Start of Task data

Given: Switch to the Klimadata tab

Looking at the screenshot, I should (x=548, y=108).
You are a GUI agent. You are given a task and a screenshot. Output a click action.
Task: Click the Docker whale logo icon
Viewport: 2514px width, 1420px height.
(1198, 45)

End of Task data

# [What is required]
Restate each entry exactly, skipping none.

# [Exercise solution]
Given: Switch to the Klimadata tab

Looking at the screenshot, I should (x=548, y=108).
You are a GUI agent. You are given a task and a screenshot. Output a click action.
Task: Click the Docker whale logo icon
Viewport: 2514px width, 1420px height.
(1198, 45)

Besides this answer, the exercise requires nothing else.